Après un crochet par l'atelier du boulanger nous nous dirigeons vers le séchoir du poisson. L'odeur l'annonce bien avant notre arrivée. Les poissons sont entassés dans des gros vases, certains couverts de sel et d'autres remplis d'un liquide rouge dense et visqueux. "Par ici, le poisson-chat! Et ça, la lotte! Là bas, de la raie!". Nous marchons parmi les conteneurs, en faisant bien attention à ne pas mettre les pieds dans les flaques. Le spectacle est immonde. "La fièvre typhoïde, on est vaccinés, non?" je demande à Claudio qui éclate de rire. Chair est ravi de nous montrer toute cette abondance. "Mais le poisson diminue, nous ne laissons pas assez reposer la mer! Et puis cette année il ne pleut pas encore, et moi je sais pourquoi! Parce que les gens ont été méchants, ils ont fait beaucoup des péchés!". Au diable le changement climatique. J'évalue rapidement ma conduite de ces derniers temps et je suis soulagée de constater que certes elle n'a pas été impeccable, mais je n'ai rien commis qui puisse justifier la responsabilité de la sécheresse en Afrique.

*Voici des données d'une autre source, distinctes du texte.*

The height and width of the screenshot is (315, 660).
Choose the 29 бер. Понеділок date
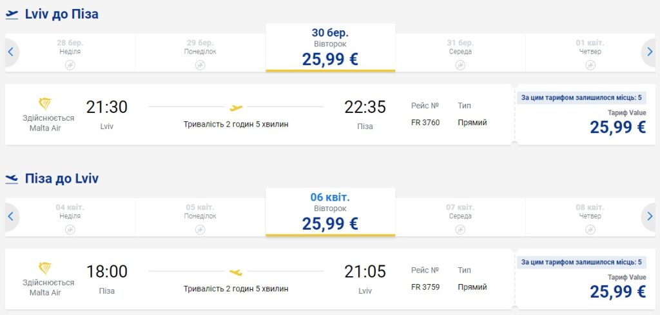click(x=200, y=48)
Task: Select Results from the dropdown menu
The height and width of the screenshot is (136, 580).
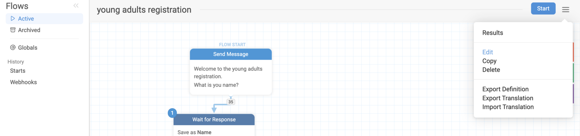Action: pyautogui.click(x=493, y=33)
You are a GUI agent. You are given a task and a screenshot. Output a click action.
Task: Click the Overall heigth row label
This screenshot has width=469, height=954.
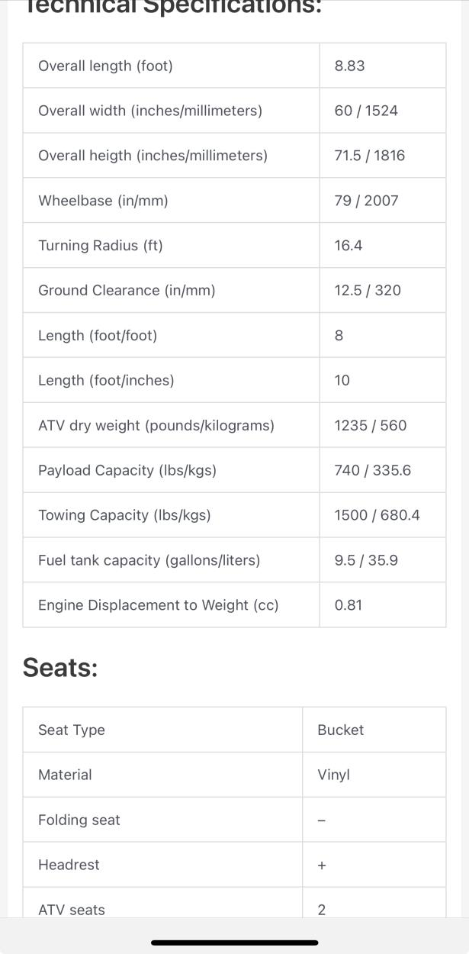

Nous marchons sur la plage jusqu'au fumoir, que nous traversons pour gagner la route goudronnée et revenir vers le village. Nous passons un cimetière militaire catholique et ensuite le cimetière musulman, une forêt désordonnée de piques en bois sur lesquels sont marqués, à la main, les noms des défunts. Le séchoir du poisson exhale ses miasmes seulement quelques mètres plus loin, dans une continuité mortifère inquiétante.
Nous revenons par le port, où des centaines de boîtes réfrigérantes isolées avec de l'argile attendent le retour des pêcheurs avec leur butin. Chair tient à nous montrer une dernière chose: dans une rue latérale un troupeau de moutons emballés dans des sacs de riz gisent par terre. Ils ont tous des tongues accrochées au cou. "Ils viennent d'arriver de Mauritanie. Sur les tongues il y a le nom et le numéro de ceux qui les ont commandés, ainsi chacun peut venir chercher le sien". En gros, un point de livraison Amazon.
Chair nous salue. Il ne veut pas d'argent, mais qu'on l'aide à acheter un peu de lait et de sucre pour le petit déjeuner. Il nous emmène dans une boutique de sa connaissance, je décide de survoler sur l'évidente combine, la visite a été plaisante et il mérite bien un remerciement. Le sachet que le vendeur nous tend finit par coûter la modeste somme de 12 euros. "Ce soir, la prière sera pour vous! Pour la santé, la prospérité, la famille!". Je le remercie, mais je le prie d'éviter de demander des enfants pour mon compte. On ne sait jamais que D.I.E.U. l'écoute pour une fois.